Setelah sepuluh tahun proses negosiasi yang tidak mudah, Prabowo merasa hari ini sangat bersejarah. Hal ini diungkapkan ketika ia bertemu dengan Presiden Dewan Eropa, Antonio Costa, di Brussels. CEPA sebenarnya adalah perjanjian perdagangan bebas antara Indonesia dan Uni Eropa, di mana semua hambatan terkait komoditas telah diselesaikan.
Prabowo menekankan bahwa kesepakatan ini memiliki tujuan untuk meningkatkan partisipasi Eropa dalam ekonomi Indonesia, dan sebaliknya, Indonesia juga siap untuk memasuki pasar ekonomi Uni Eropa. Indonesia dan Uni Eropa memiliki hubungan simbiosis yang saling menguntungkan, dengan Uni Eropa memiliki keunggulan di bidang ilmu pengetahuan, teknologi, keuangan, dan pengalaman manajerial, sedangkan Indonesia memiliki sumber daya alam dan komoditas pertanian yang strategis.
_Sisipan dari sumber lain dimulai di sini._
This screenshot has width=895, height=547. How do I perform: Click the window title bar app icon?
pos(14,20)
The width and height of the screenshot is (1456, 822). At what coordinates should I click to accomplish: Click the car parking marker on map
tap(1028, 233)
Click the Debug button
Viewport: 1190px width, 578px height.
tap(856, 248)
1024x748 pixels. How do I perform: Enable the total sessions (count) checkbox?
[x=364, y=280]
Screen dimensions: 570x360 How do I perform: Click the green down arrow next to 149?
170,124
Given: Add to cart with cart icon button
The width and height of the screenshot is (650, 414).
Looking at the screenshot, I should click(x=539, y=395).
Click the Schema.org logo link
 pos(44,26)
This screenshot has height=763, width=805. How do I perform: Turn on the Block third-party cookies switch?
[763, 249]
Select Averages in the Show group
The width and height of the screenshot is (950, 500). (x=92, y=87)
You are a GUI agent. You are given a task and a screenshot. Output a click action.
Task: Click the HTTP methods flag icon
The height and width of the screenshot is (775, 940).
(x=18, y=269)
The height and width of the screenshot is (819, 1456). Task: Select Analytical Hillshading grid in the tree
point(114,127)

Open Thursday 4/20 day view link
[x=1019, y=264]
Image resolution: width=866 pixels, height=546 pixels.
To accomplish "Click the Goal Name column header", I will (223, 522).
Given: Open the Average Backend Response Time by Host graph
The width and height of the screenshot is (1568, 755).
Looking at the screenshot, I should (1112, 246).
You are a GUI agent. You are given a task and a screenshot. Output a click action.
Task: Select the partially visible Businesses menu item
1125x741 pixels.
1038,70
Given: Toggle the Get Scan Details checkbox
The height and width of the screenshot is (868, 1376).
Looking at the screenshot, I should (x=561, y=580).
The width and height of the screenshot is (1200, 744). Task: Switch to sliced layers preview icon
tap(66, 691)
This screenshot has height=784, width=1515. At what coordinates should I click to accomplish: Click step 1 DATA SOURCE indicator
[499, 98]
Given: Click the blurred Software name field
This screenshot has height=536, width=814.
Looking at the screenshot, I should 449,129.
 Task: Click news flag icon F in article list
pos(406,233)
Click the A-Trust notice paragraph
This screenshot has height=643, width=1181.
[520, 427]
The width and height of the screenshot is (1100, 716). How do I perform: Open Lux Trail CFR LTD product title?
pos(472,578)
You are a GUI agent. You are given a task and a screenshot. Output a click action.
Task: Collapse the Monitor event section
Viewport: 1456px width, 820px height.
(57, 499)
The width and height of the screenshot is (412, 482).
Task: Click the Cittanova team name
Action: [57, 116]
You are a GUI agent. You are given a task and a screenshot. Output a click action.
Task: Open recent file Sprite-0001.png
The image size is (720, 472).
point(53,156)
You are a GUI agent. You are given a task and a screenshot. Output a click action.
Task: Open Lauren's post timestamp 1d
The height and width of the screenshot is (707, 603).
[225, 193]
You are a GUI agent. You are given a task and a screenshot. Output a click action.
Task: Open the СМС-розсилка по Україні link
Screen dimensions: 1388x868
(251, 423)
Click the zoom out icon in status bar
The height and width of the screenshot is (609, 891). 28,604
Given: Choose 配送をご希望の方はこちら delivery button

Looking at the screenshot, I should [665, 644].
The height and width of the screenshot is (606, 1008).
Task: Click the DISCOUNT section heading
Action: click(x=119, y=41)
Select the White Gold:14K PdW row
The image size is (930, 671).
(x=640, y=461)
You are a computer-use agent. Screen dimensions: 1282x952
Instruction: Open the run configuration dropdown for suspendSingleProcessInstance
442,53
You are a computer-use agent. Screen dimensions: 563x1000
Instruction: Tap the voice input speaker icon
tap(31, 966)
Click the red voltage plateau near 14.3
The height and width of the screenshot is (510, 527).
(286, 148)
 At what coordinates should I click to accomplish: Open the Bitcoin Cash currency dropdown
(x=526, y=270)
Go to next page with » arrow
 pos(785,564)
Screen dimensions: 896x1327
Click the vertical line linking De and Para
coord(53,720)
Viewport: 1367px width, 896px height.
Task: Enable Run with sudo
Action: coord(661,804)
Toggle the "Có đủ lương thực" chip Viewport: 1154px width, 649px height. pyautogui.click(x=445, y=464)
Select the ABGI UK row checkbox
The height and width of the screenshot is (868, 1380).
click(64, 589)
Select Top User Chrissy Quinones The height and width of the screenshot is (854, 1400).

Dalam era dunia multipolar, Prabowo juga menyoroti betapa pentingnya kerja sama yang lebih erat antara Indonesia dan Eropa dalam menjaga perdamaian dan stabilitas global. Diharapkan, kesepakatan CEPA ini akan menjadi landasan baru bagi kerja sama ekonomi, investasi, dan perdagangan yang lebih baik di masa depan, menciptakan babak baru yang strategis bagi hubungan kedua belah pihak.